A number of trie nodes are stored in memory. For the nodes that are not stored, a dummy node is stored, which only contains the hash of the data that should be there, and the last access time. Whenever a node is brought to memory, the lastAccessTime field of that node and all parent nodes are updated. Also the totalRAMConsumed global variable is updated, adding the amount corresponding to the loaded node. If at the end of the processing of a block the totalRAMConsumed is upper than half of the maximum value, then the garbage collector is run. The garbage collectors scans all terminal nodes in memory, and creates a table (node-ptr,size,lastAcceddTime). Then the table is sorted from oldest access time to newest, and nodes are removed from the tree starting from the oldest until the amount of memory used is less than a quarter of the totalRAMConsumed. During the removal process, if a node has two children that have been removed, then the parent node also is.

New gas costs. Since contract storage are leaf nodes, no account can be removed if all the storage addresses have been removed. Accessing a node in RAM will cost 40 units of gas, while accessing a node in SSD will cost 400 units.

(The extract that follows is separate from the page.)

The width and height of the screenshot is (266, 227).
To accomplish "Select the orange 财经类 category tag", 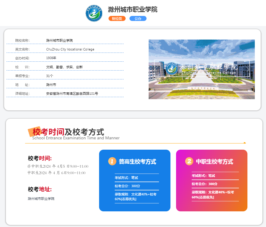I will click(117, 19).
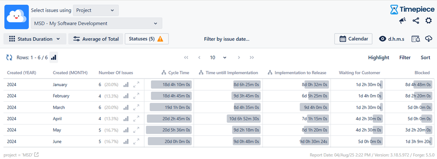Click the refresh rows icon
437x159 pixels.
tap(9, 57)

This solution is complex and requires a lot of housekeeping. A better approach is letting the user decide.

Proposed Solution 2

Contracts specify if they wish to be stored in RAM and eventually SSD, or only in SSD. To be stored in RAM, they have to pay a high fixed cost (or recurrent cost in case storage rent is used). A contract can switch from RAM to SSD and vice-verse at any time, if programmed to do so. This is the solution chosen for this RSKIP.

Specification

A contract (in full) can be stored in RAM or in SSD. When a contract is stored in RAM, the CALL cost is reduced 5 times to 140 (instead of 700) and the SLOAD/SSTORE costs are also reduced by 5 (400 for a 2K SSTORE cost). To move a contract to RAM, a new opcode is used SETSTORAGE. The only argument for this opcode is the destination: 0 is SSD, 1 is RAM. If the argument is equal to the current storage state, nothing happens, and the opcode costs 10 gas. If the movement is from SSD to RAM, it has a proportional to the size of the contract, but with a very low multiplier. If the movement is from SSD to RAM, the cost is proportional as specified:

  • 700 base cost (to bring code to RAM, plus additional page cost if paging is used)
  • the equivalent of reading each storage cell by SLOAD.

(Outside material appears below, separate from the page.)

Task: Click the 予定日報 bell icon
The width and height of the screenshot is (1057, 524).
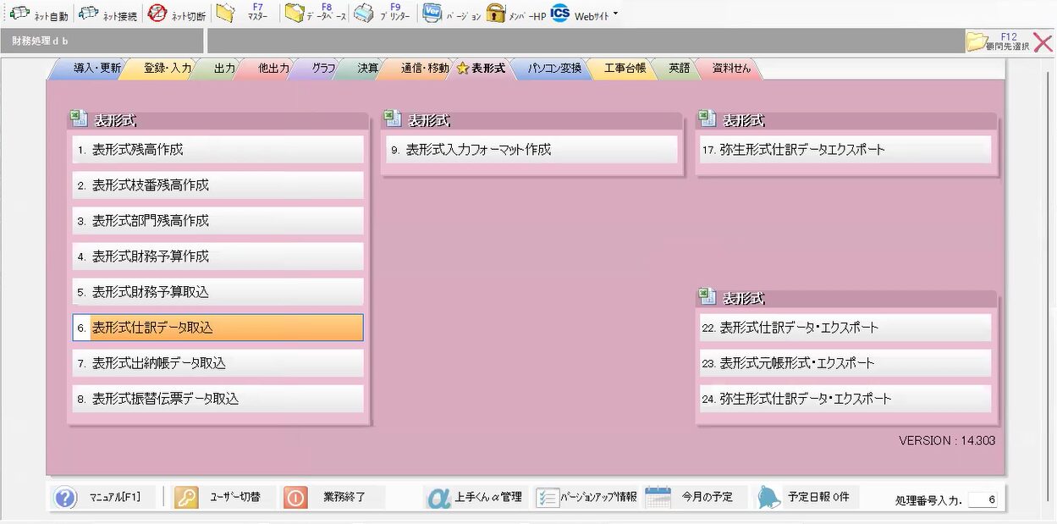Action: click(x=768, y=497)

The recurrent cost is also adjusted by a 5x multiplier. The reduction in cost for SSTOREs is based on the assumption that this system caches RAM data and only writes it to SSD every N blocks (e.g. N=60, but a minimum of N=5 is assumed). This means that the cost of storage writes is amortized. If a full node is turned off, or the application exits abnormally, then the full node can always reconstruct the state by re-executing up to N past blocks.